Performance testing with Datadog


There are situations in a lifetime of a project when all main features work well enough and it’s time to make them work reliably well.

One approach is to use defensive performance tests. By “defensive performance tests” I mean a test will fail if during its run some parameters exceed the specified values. For example, you don’t want some part of your code to take more than the time it takes now, i.e. you don’t want performance degradation.

In this post, I’ll give a brief overview of implementing such tests using Datadog and CI service.

Datadog Moniors

Datadog is a service which collects performance parameters from web applications. Collected data can be used for visualization, analyzation, investigation of outages, alerts and other things.

Datadog has many different features but today we are interested in metric monitors. Because we will use them for our performance tests.

A metric monitor provides alerts and notifications if a specific metric is above or below a certain threshold.

We will need the following configurable conditions:

  • Alert threshold - the value used to trigger an alert notification.
  • Definition - possible values are on average, at least once, at all times and in total. We will use at least once - if any single value in the generated series crosses the threshold, then an alert is triggered. But based on different situations, another value can be used.

When a monitor is triggered it emits an event telling what exactly went wrong. And its state change from normal to failed.

Let’s get to the main idea.


Datadog provides Rest API which allows interacting with Datadog.

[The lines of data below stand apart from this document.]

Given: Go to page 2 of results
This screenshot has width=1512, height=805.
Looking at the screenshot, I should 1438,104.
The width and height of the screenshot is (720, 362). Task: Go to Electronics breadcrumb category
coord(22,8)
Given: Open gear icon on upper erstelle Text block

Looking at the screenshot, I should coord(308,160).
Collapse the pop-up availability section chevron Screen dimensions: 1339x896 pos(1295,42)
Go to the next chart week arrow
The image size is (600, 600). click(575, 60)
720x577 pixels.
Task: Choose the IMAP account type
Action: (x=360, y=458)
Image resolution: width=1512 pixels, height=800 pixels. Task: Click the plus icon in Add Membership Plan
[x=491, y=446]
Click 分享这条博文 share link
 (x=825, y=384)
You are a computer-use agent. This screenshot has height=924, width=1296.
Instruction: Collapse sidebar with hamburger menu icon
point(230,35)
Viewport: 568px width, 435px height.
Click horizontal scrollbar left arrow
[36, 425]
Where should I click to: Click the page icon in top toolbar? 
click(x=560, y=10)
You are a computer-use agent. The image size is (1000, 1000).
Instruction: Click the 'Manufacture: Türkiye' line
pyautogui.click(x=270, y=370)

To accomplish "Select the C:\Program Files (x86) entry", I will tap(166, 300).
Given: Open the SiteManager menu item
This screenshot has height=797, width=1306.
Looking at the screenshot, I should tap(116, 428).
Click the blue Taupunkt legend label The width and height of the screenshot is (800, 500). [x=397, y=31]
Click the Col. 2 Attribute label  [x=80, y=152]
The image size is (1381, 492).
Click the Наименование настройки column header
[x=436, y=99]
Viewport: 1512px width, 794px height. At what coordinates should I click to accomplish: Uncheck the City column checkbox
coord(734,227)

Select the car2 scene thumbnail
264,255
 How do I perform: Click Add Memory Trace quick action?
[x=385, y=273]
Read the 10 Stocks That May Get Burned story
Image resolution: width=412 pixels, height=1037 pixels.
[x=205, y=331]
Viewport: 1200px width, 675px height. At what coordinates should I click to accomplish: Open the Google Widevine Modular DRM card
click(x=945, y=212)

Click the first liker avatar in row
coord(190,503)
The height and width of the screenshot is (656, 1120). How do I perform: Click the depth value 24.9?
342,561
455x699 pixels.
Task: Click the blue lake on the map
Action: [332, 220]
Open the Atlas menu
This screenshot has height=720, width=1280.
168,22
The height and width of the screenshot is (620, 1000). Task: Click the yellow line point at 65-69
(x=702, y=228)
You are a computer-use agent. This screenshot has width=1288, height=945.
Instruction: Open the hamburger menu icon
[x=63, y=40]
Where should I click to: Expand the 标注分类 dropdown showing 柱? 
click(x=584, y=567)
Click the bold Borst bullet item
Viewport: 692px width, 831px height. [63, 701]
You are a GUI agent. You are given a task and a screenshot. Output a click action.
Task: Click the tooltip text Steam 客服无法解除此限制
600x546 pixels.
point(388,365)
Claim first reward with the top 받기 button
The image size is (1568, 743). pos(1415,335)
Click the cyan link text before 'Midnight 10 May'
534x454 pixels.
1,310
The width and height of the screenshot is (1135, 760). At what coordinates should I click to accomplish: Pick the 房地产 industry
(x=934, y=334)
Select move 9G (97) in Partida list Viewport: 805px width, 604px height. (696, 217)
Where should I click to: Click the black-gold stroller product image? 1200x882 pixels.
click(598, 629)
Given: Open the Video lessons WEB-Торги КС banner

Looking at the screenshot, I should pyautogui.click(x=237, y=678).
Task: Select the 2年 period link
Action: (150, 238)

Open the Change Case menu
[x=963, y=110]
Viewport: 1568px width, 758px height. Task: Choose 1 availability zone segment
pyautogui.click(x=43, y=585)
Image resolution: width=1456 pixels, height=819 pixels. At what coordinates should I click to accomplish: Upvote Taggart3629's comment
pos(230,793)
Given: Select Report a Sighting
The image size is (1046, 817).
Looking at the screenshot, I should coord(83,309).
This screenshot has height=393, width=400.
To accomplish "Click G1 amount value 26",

For our tests we will need two endpoints:

  • api/v1/events - the event stream can be queried and filtered by time, priority, sources and tags.
  • monitor/bulk_resolve - it resolves monitor.

So we should implement the following steps:

  1. We should create monitors in datadog that will monitor specific metrics
  2. During the test run, our project will send metrics to datadog
  3. After the test, we should query datadog for events triggered by our monitors
  4. If we find events triggered by any of our monitors, we will fail the test, otherwise the test is a success.
  5. This step is required when a monitor failed on the previous step. Failed monitors don’t emit any events. So we will have to resolve it so on the next test run, we can use it.

Another thing to consider is tags. If you’re running several ci runs simultaneously, the monitor can fail for one run but not fail for another (because it’s already failed). Using tags solves this problem: you’ll have to generate a unique tag for each run, submit metrics using this tag and query events containing this tag.